We appear at a grate, just wide enough for me to fit through without sucking in my breath - though over the past weeks, I've lost a lot of weight.

"Will we all fit?" I ask, looking at the larger man. He looks indignant, and walks forward, putting his hands on the bars and straining. Slowly, the bars grow wider and so do my eyes as I watch him bend metal with his bare hands. I must have underestimated him.

I smile as we fit through easily - the scrawny blonde mutters something about him being able to fit anyway, which I have to stifle a snort at. Ramos stays.

I watch as he turns and gives us one last smile before Ariadne drags me away from Atlantis.

We walk for what feels like forever. I learn a lot about Jason and his friends - firstly, that the fat man is called Hercules, and his scrawny accomplice is Pythagoras. They both stare at me when they find out that my mother is Pasiphae - even though it was common knowledge.

I don't tell them about the powers. I can't risk them knowing - if they know, then Pasiphae will stop at nothing to find out anything she can about them.

I stumble, and feel a hand catch me. I look up and see Jason smiling down at me. I grin back.

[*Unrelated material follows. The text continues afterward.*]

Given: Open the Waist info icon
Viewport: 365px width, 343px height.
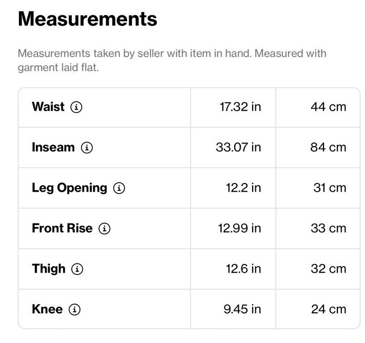Looking at the screenshot, I should [76, 107].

We stop after a while, and Jason hands Ariadne some clothes. "We didn't plan for you too," he tell me. I'm fine with it - I can run better in a dress than anything else. I've had practice running, so I'll be quick. Even with the malnutrition I've suffered recently. I smile, and try and comb out my hair - a failed attempt, but at least I tried. I catch them looking as Ariadne changes and I have to smother a smile.

"So...Deianira, is it?" I hear Pythagoras ask and I blush, looking at my toes.

"Just Deia. I hate everything my mother gives me - including my name." I reply, tying my hair back with a scrap of fabric I've just torn from my dress. He walks closer, looking curious.

"Why do you hate your mother?" he asks, and I roll my eyes.

"Isn't it obvious?" I sigh. "She...never treated me well, and when my father was assassinated -"

"_Assassinated_?" Pythagoras' eyes widen until they seem to fill his whole head. That draws a smile out of me and I laugh.

"Yes, but it was long ago now. I've...got used to the fact that it was most probably her." I tell him, as we set off once more, leaving Ariadne's dress, so identical to mine, burning.

The Mines of Pangeon loom above us, and Pasiphae and her troops are nowhere to be seen. The Oracle told Jason that they wouldn't think to look for us 'among the dead,' which frightens me. What could be hidden in the depths of these mines? More so, is our situation so dire that we must hide among the dead to escape capture?

Yes. I answer the question myself. Of course it's that dire - we wouldn't have to if Jason had had the guts to kill my mother there and then - I would have, if it were my choice. I would have plunged the sword deep into her throat and left it there. She has done that enough times to innocent people to give me the motivation to take my revenge.

But Jason says that something stopped him. I wonder what - his face closes up when he mentions it and I purse my lips, avoiding the fact that he tried to kill my mother, leaving me an orphan.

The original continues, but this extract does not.